| Here is another way to look at the problem. There is a team of 5 people that are passionate about their indigenous language and want to preserve it from disappearing. They are using AI+Coding tools to: (1) Process and prepare a ton of various datasets for training custom text-to-speech, speech-to-text models and wake word models (because foundational models don't know this language), along with the pipelines and tooling for the contributors. (2) design and develop an embedded device (running ESP32-S3) to act as a smart speaker running on the edge (3) design and develop backend in golang to orchestrate hundreds of these speakers (4) a whole bunch of Python agents (essentially glorified RAGs over folklore, stories) (5) a set of websites for teachers to create course content and exercises, making them available to these edge devices All that, just so that kids in a few hundred kindergartens and schools would be able to practice their own native language, listen to fairy tales, songs or ask questions. This project was acknowledged by the UN (AI for Good programme). They are now extending their help to more disappearing languages. None of that was possible before. This sounds like a good progress to me. Edit: added newlines. |
Protecting and preserving dying languages and culture is a great application for natural language processing.
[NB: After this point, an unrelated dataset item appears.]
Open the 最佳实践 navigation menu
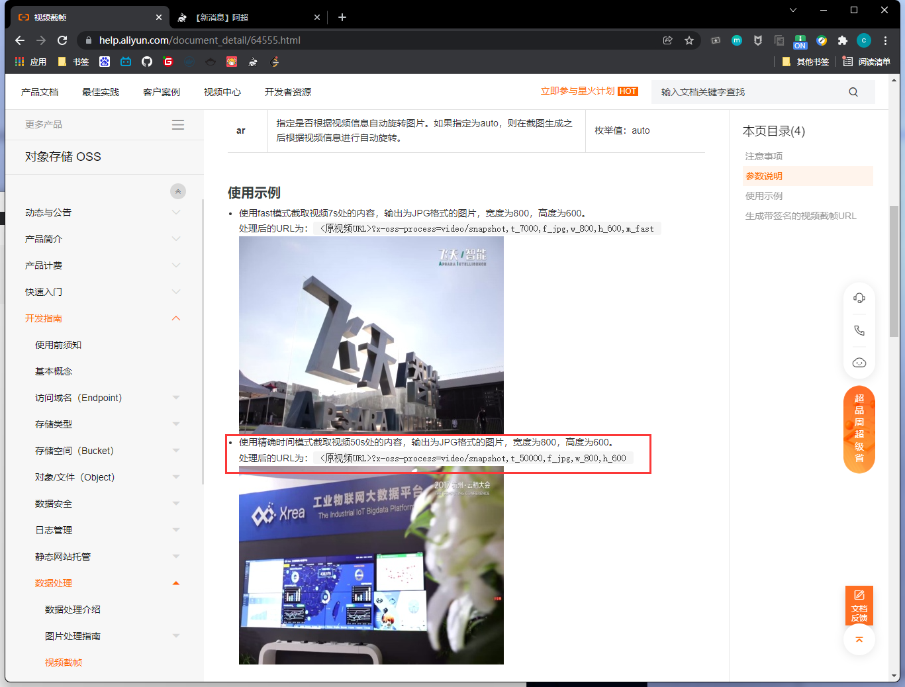905x687 pixels. coord(101,92)
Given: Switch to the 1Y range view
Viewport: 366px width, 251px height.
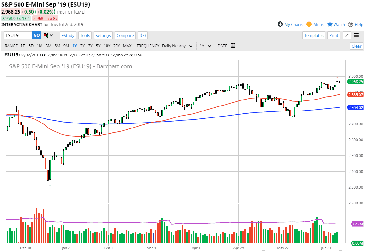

For the record, I'm neither against LLMs, nor AI. What I'm primarily against is, how LLMs are trained and use the internet via their agents, without giving any citations, and stripping this information left and right and cry "fair use!" in the process.
Also, Go and Python are a nice languages (which I use), but there are other nice ways to build agents which also allows them to migrate, communicate and work in other cooperative or competitive ways.
So, AI is nice, LLMs are cool, but hyping something to earn money, deskill people, and pointing to something which is ethically questionable and technically inferior as the only silver bullet is not.
IOW; We should handle this thing way more carefully and stop ripping people's work in the name of "fair use" without consent. This is nuts.
Disclosure: I'm a HPC sysadmin sitting on top of a datacenter which runs some AI workloads, too.